● **To do**: For this exercise, output every line of the data as it stands.

─── Excerpted data ───

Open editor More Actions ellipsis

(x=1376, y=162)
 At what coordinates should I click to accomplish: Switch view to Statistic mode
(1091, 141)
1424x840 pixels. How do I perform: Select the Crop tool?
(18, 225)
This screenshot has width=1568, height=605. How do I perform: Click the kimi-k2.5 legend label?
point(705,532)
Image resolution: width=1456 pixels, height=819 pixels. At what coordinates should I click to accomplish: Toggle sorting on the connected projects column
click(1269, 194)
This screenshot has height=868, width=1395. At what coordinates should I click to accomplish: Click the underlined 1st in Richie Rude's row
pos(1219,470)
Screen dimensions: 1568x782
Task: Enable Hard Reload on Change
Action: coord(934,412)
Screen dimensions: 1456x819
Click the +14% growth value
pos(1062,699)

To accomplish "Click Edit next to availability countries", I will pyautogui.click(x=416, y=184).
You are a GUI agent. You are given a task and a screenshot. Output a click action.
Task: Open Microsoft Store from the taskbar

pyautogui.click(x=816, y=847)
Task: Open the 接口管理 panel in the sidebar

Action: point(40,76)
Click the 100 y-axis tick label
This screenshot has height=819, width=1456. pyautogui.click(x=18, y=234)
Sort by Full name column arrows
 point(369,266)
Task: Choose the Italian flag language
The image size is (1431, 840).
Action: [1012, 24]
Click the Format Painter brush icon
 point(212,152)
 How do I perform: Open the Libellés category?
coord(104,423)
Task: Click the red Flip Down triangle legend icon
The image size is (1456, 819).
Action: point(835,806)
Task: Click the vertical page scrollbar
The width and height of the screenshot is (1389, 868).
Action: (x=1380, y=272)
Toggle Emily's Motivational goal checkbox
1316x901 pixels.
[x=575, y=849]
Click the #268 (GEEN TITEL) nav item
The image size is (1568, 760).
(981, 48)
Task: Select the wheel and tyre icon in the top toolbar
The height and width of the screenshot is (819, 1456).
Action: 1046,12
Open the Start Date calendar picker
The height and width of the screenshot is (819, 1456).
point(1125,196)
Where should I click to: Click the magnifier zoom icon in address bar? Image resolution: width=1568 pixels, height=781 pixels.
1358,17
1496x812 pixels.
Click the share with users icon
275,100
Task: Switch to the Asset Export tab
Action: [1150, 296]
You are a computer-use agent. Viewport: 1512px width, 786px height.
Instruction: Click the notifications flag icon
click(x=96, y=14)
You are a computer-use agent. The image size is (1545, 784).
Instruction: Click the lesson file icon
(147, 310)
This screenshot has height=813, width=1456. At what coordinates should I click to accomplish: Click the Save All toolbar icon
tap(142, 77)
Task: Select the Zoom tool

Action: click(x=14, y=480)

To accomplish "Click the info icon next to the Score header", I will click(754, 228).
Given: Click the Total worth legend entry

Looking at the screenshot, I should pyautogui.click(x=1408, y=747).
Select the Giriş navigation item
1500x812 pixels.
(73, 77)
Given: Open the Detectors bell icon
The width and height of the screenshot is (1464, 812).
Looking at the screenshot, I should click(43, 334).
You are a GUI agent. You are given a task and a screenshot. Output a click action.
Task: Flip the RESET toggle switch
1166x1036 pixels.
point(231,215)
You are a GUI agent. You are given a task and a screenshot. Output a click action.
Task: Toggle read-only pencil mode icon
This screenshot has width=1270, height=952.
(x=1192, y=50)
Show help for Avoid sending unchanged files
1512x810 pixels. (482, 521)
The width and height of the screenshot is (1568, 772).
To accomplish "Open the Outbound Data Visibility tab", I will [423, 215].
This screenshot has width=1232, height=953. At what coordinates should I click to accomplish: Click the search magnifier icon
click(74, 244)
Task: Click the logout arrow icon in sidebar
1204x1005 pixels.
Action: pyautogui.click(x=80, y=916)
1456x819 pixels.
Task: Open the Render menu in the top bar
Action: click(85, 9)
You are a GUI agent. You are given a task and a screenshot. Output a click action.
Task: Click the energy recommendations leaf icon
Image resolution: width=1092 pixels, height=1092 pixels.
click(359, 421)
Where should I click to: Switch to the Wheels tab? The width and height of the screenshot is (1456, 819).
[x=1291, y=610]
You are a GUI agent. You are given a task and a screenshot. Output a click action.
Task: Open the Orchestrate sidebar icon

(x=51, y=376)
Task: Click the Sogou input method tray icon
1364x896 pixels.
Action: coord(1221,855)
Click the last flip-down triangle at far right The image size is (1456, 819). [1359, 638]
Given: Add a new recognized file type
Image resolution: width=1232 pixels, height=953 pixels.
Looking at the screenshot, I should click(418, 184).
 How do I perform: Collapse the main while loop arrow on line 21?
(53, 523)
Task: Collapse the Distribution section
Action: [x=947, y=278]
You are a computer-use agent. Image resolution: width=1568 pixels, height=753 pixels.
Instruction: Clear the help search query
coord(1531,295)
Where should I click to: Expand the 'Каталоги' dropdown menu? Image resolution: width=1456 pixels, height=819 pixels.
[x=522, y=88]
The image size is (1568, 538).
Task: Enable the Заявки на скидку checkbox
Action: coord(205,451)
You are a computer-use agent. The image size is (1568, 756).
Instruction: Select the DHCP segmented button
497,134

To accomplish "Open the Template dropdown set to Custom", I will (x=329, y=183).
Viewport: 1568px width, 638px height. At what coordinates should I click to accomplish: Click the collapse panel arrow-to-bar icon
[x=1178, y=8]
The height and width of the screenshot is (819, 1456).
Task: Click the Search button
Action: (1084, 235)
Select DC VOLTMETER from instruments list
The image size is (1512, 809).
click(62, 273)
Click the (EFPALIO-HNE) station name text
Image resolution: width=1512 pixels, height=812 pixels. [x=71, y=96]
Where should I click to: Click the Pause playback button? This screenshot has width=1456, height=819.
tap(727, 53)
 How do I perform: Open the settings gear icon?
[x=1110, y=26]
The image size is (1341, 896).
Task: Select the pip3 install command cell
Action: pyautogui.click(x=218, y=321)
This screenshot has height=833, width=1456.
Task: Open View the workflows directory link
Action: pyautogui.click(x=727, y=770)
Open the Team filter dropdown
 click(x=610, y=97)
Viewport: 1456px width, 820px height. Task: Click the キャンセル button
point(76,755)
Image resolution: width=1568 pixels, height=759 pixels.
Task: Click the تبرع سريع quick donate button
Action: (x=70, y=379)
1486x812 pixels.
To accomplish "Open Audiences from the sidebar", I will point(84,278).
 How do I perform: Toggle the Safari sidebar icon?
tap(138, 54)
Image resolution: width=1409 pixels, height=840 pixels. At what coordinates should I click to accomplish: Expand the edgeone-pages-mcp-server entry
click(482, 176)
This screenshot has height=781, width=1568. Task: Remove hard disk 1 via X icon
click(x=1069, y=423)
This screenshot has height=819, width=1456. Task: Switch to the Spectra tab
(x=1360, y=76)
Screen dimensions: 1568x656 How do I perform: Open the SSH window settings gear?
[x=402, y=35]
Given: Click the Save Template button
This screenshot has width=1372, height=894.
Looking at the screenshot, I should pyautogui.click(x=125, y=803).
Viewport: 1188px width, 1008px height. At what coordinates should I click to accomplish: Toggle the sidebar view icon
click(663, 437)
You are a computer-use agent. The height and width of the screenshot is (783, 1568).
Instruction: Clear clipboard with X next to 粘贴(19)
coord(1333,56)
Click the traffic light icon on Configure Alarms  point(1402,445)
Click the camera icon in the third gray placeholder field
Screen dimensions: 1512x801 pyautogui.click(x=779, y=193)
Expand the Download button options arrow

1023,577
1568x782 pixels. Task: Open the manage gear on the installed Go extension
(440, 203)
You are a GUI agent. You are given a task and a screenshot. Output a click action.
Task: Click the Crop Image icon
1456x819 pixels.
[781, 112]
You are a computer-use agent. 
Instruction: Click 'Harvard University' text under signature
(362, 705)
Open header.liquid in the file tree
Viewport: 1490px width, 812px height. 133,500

───

● **Solution for this task**:
Open editor More Actions ellipsis

(x=1376, y=162)
 At what coordinates should I click to accomplish: Switch view to Statistic mode
(1091, 141)
1424x840 pixels. How do I perform: Select the Crop tool?
(18, 225)
This screenshot has width=1568, height=605. How do I perform: Click the kimi-k2.5 legend label?
point(705,532)
Image resolution: width=1456 pixels, height=819 pixels. At what coordinates should I click to accomplish: Toggle sorting on the connected projects column
click(1269, 194)
This screenshot has height=868, width=1395. At what coordinates should I click to accomplish: Click the underlined 1st in Richie Rude's row
pos(1219,470)
Screen dimensions: 1568x782
Task: Enable Hard Reload on Change
Action: coord(934,412)
Screen dimensions: 1456x819
Click the +14% growth value
pos(1062,699)

To accomplish "Click Edit next to availability countries", I will pyautogui.click(x=416, y=184).
You are a GUI agent. You are given a task and a screenshot. Output a click action.
Task: Open Microsoft Store from the taskbar

pyautogui.click(x=816, y=847)
Task: Open the 接口管理 panel in the sidebar

Action: point(40,76)
Click the 100 y-axis tick label
This screenshot has height=819, width=1456. pyautogui.click(x=18, y=234)
Sort by Full name column arrows
 point(369,266)
Task: Choose the Italian flag language
The image size is (1431, 840).
Action: [1012, 24]
Click the Format Painter brush icon
 point(212,152)
 How do I perform: Open the Libellés category?
coord(104,423)
Task: Click the red Flip Down triangle legend icon
The image size is (1456, 819).
Action: point(835,806)
Task: Click the vertical page scrollbar
The width and height of the screenshot is (1389, 868).
Action: (x=1380, y=272)
Toggle Emily's Motivational goal checkbox
1316x901 pixels.
[x=575, y=849]
Click the #268 (GEEN TITEL) nav item
The image size is (1568, 760).
(981, 48)
Task: Select the wheel and tyre icon in the top toolbar
The height and width of the screenshot is (819, 1456).
Action: 1046,12
Open the Start Date calendar picker
The height and width of the screenshot is (819, 1456).
point(1125,196)
Where should I click to: Click the magnifier zoom icon in address bar? Image resolution: width=1568 pixels, height=781 pixels.
1358,17
1496x812 pixels.
Click the share with users icon
275,100
Task: Switch to the Asset Export tab
Action: [1150, 296]
You are a computer-use agent. Viewport: 1512px width, 786px height.
Instruction: Click the notifications flag icon
click(x=96, y=14)
You are a computer-use agent. The image size is (1545, 784).
Instruction: Click the lesson file icon
(147, 310)
This screenshot has height=813, width=1456. At what coordinates should I click to accomplish: Click the Save All toolbar icon
tap(142, 77)
Task: Select the Zoom tool

Action: click(x=14, y=480)

To accomplish "Click the info icon next to the Score header", I will click(754, 228).
Given: Click the Total worth legend entry

Looking at the screenshot, I should pyautogui.click(x=1408, y=747).
Select the Giriş navigation item
1500x812 pixels.
(73, 77)
Given: Open the Detectors bell icon
The width and height of the screenshot is (1464, 812).
Looking at the screenshot, I should click(43, 334).
You are a GUI agent. You are given a task and a screenshot. Output a click action.
Task: Flip the RESET toggle switch
1166x1036 pixels.
point(231,215)
You are a GUI agent. You are given a task and a screenshot. Output a click action.
Task: Toggle read-only pencil mode icon
This screenshot has width=1270, height=952.
(x=1192, y=50)
Show help for Avoid sending unchanged files
1512x810 pixels. (482, 521)
The width and height of the screenshot is (1568, 772).
To accomplish "Open the Outbound Data Visibility tab", I will [423, 215].
This screenshot has width=1232, height=953. At what coordinates should I click to accomplish: Click the search magnifier icon
click(74, 244)
Task: Click the logout arrow icon in sidebar
1204x1005 pixels.
Action: pyautogui.click(x=80, y=916)
1456x819 pixels.
Task: Open the Render menu in the top bar
Action: click(85, 9)
You are a GUI agent. You are given a task and a screenshot. Output a click action.
Task: Click the energy recommendations leaf icon
Image resolution: width=1092 pixels, height=1092 pixels.
click(359, 421)
Where should I click to: Switch to the Wheels tab? The width and height of the screenshot is (1456, 819).
[x=1291, y=610]
You are a GUI agent. You are given a task and a screenshot. Output a click action.
Task: Open the Orchestrate sidebar icon

(x=51, y=376)
Task: Click the Sogou input method tray icon
1364x896 pixels.
Action: coord(1221,855)
Click the last flip-down triangle at far right The image size is (1456, 819). [1359, 638]
Given: Add a new recognized file type
Image resolution: width=1232 pixels, height=953 pixels.
Looking at the screenshot, I should click(418, 184).
 How do I perform: Collapse the main while loop arrow on line 21?
(53, 523)
Task: Collapse the Distribution section
Action: [x=947, y=278]
You are a computer-use agent. Image resolution: width=1568 pixels, height=753 pixels.
Instruction: Clear the help search query
coord(1531,295)
Where should I click to: Expand the 'Каталоги' dropdown menu? Image resolution: width=1456 pixels, height=819 pixels.
[x=522, y=88]
The image size is (1568, 538).
Task: Enable the Заявки на скидку checkbox
Action: coord(205,451)
You are a computer-use agent. The image size is (1568, 756).
Instruction: Select the DHCP segmented button
497,134

To accomplish "Open the Template dropdown set to Custom", I will (x=329, y=183).
Viewport: 1568px width, 638px height. At what coordinates should I click to accomplish: Click the collapse panel arrow-to-bar icon
[x=1178, y=8]
The height and width of the screenshot is (819, 1456).
Task: Click the Search button
Action: (1084, 235)
Select DC VOLTMETER from instruments list
The image size is (1512, 809).
click(62, 273)
Click the (EFPALIO-HNE) station name text
Image resolution: width=1512 pixels, height=812 pixels. [x=71, y=96]
Where should I click to: Click the Pause playback button? This screenshot has width=1456, height=819.
tap(727, 53)
 How do I perform: Open the settings gear icon?
[x=1110, y=26]
The image size is (1341, 896).
Task: Select the pip3 install command cell
Action: pyautogui.click(x=218, y=321)
This screenshot has height=833, width=1456.
Task: Open View the workflows directory link
Action: pyautogui.click(x=727, y=770)
Open the Team filter dropdown
 click(x=610, y=97)
Viewport: 1456px width, 820px height. Task: Click the キャンセル button
point(76,755)
Image resolution: width=1568 pixels, height=759 pixels.
Task: Click the تبرع سريع quick donate button
Action: (x=70, y=379)
1486x812 pixels.
To accomplish "Open Audiences from the sidebar", I will point(84,278).
 How do I perform: Toggle the Safari sidebar icon?
tap(138, 54)
Image resolution: width=1409 pixels, height=840 pixels. At what coordinates should I click to accomplish: Expand the edgeone-pages-mcp-server entry
click(482, 176)
This screenshot has height=781, width=1568. Task: Remove hard disk 1 via X icon
click(x=1069, y=423)
This screenshot has height=819, width=1456. Task: Switch to the Spectra tab
(x=1360, y=76)
Screen dimensions: 1568x656 How do I perform: Open the SSH window settings gear?
[x=402, y=35]
Given: Click the Save Template button
This screenshot has width=1372, height=894.
Looking at the screenshot, I should pyautogui.click(x=125, y=803).
Viewport: 1188px width, 1008px height. At what coordinates should I click to accomplish: Toggle the sidebar view icon
click(663, 437)
You are a computer-use agent. The height and width of the screenshot is (783, 1568).
Instruction: Clear clipboard with X next to 粘贴(19)
coord(1333,56)
Click the traffic light icon on Configure Alarms  point(1402,445)
Click the camera icon in the third gray placeholder field
Screen dimensions: 1512x801 pyautogui.click(x=779, y=193)
Expand the Download button options arrow

1023,577
1568x782 pixels. Task: Open the manage gear on the installed Go extension
(440, 203)
You are a GUI agent. You are given a task and a screenshot. Output a click action.
Task: Click the Crop Image icon
1456x819 pixels.
[781, 112]
You are a computer-use agent. 
Instruction: Click 'Harvard University' text under signature
(362, 705)
Open header.liquid in the file tree
Viewport: 1490px width, 812px height. 133,500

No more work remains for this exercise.